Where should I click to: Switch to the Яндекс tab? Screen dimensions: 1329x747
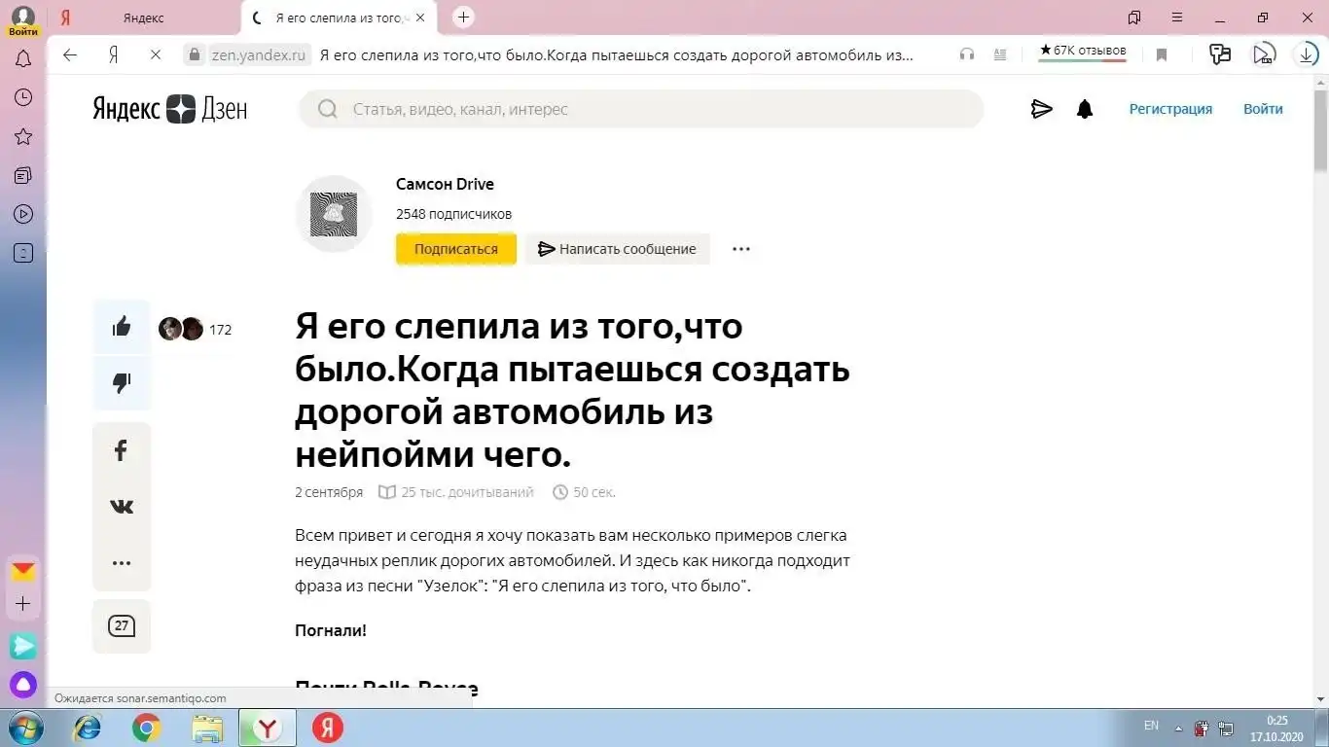[144, 18]
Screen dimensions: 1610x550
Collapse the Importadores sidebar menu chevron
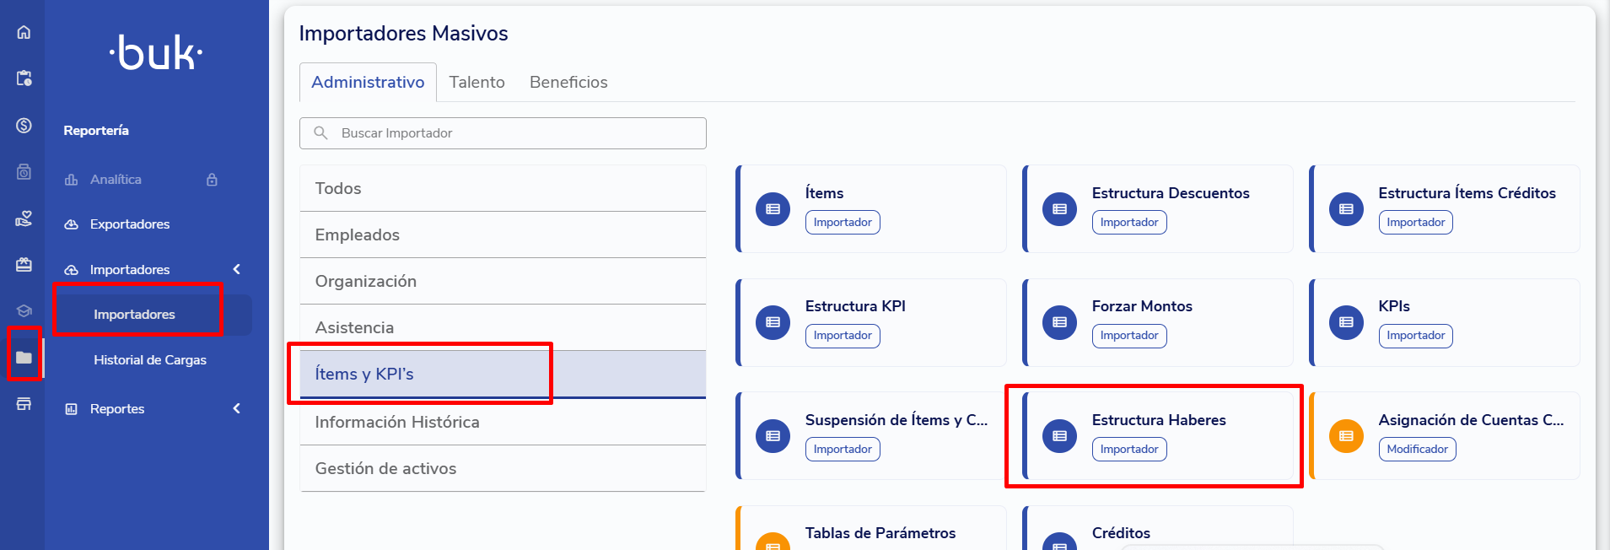pyautogui.click(x=237, y=269)
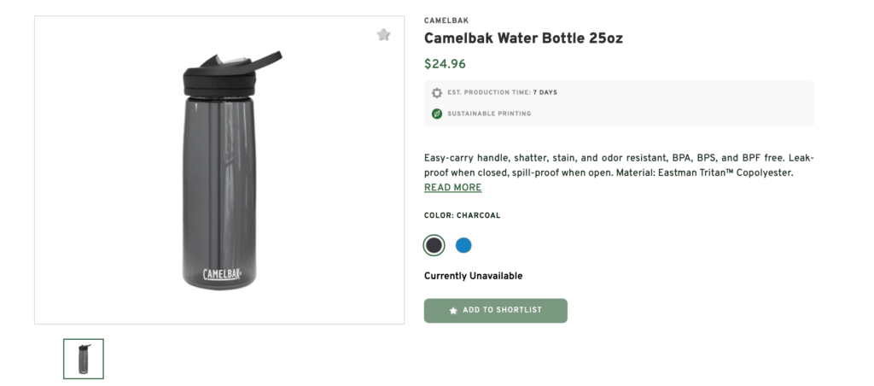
++++++++++
Copy each entry exactly as written. Pictures do not belong in the copy.

**ANSWER SPACE:**
Where should I click to: Switch to the Яндекс tab? Screen dimensions: 1329x747
[144, 18]
Screen dimensions: 1610x550
Collapse the Importadores sidebar menu chevron
pyautogui.click(x=237, y=269)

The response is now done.